Witness of the Spirit – The appeal to the inner witness of the Holy Spirit.  Clark Pinnock writes: The Spirit did not reveal a list of inspired books, but left their recognition to a historical process in which He was active, God’s people learned to distinguish wheat from chaff, and gold from gravel, as He worked in their hearts (Clark Pinnock, Biblical Revelation)
Acceptance – The final test is the acceptance of the people of God.

      Again it must be realized that it was the leaders of the early church that made all the above determinations about authorship, whether the Holy Spirit approved it, and who the “people of God” were who accepted them.  No input was ever accepted from the “common” people. 

Who decided which books should be placed in the Bible?
      The number of books originally considered for inclusion in the Bible is uncertain.  We do know Constantine ordered 50 copies of the Bible to be produced by Eusebius in 325 AD to end any dispute over this, which basically left this important decision to Eusebius alone. This collection set the standard.  The first ecclesiastical councils to classify the canonical books were both held in North Africa-at Hippo Regius in 393 and at Carthage in 397. 

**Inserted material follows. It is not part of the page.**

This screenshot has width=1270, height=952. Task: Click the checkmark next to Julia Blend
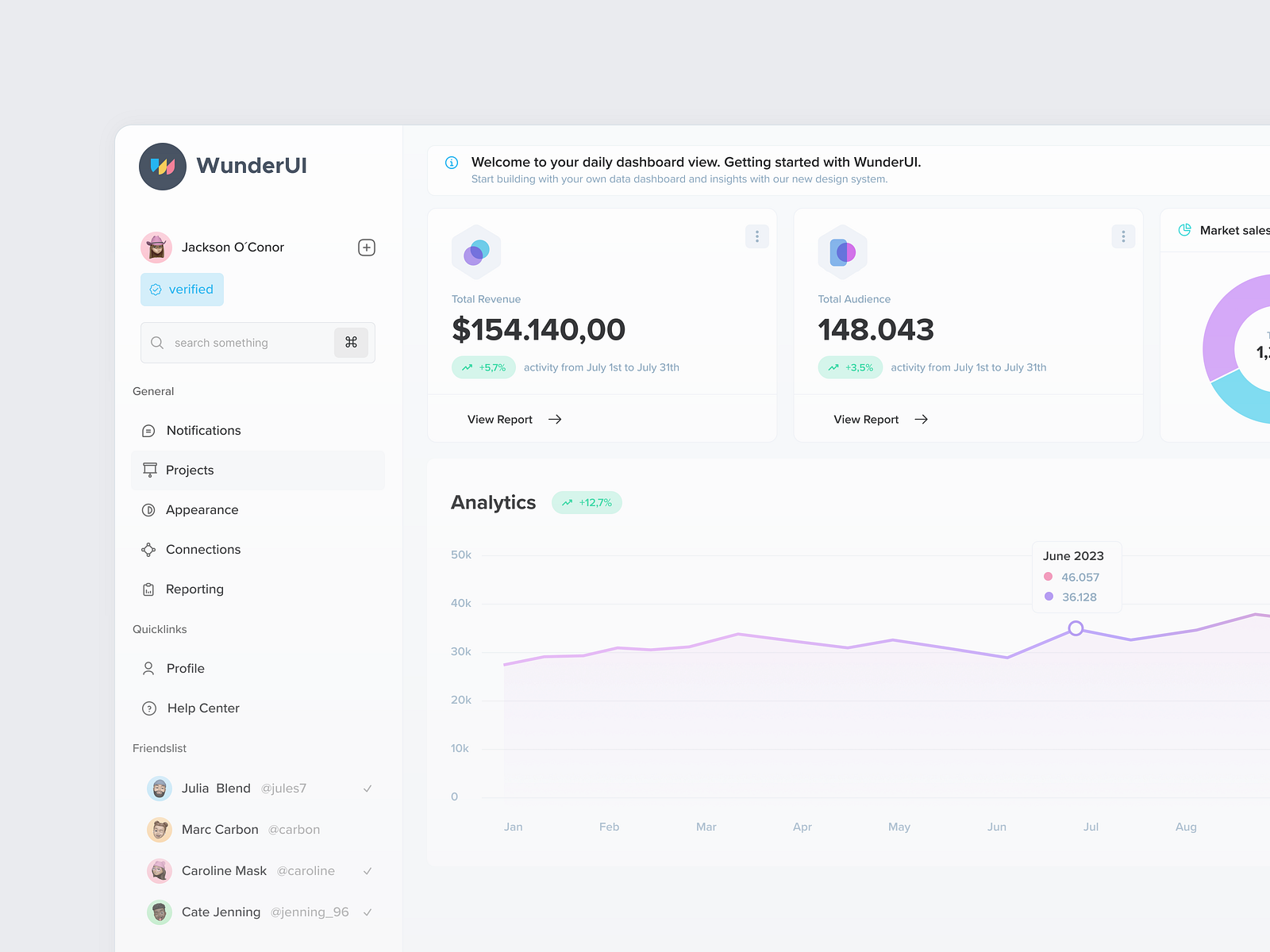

Jews and Christians use the same Old Testament.
      The King James Old Testament consists of thirty-nine books according to the Protestant reckoning, but only twenty-four according to the Jewish reckoning. The books are the same; the difference is in the way they are divided.  The division of the Protestants’ Bible is as follows: Seventeen historical books: Genesis-Esther, five poetical books Job-Song of Solomon, seventeen prophetical books: Isaiah-Malachi.
      The Hebrew Bible numbers these as twenty-four: The Torah or law contains five books, Genesis-Deuteronomy; The Prophets contain eight books, Joshua, Judges, Samuel, Kings, Isaiah, Jeremiah, Ezekiel, and the twelve minor prophets are grouped into one book; The Writings or Kethubim contain eleven books, Psalms, Proverbs, Song of Solomon, Ruth, Lamentations, Ecclesiastes, Esther, Daniel, Ezra-Nehemiah, and Chronicles. The Hebrew Bible combined 1 and 2 Samuel, 1 and 2 Kings, and 1 and 2 Chronicles. The twelve Minor Prophets were combined into one book. Thus, the books are identical. The only difference is in the way they are divided.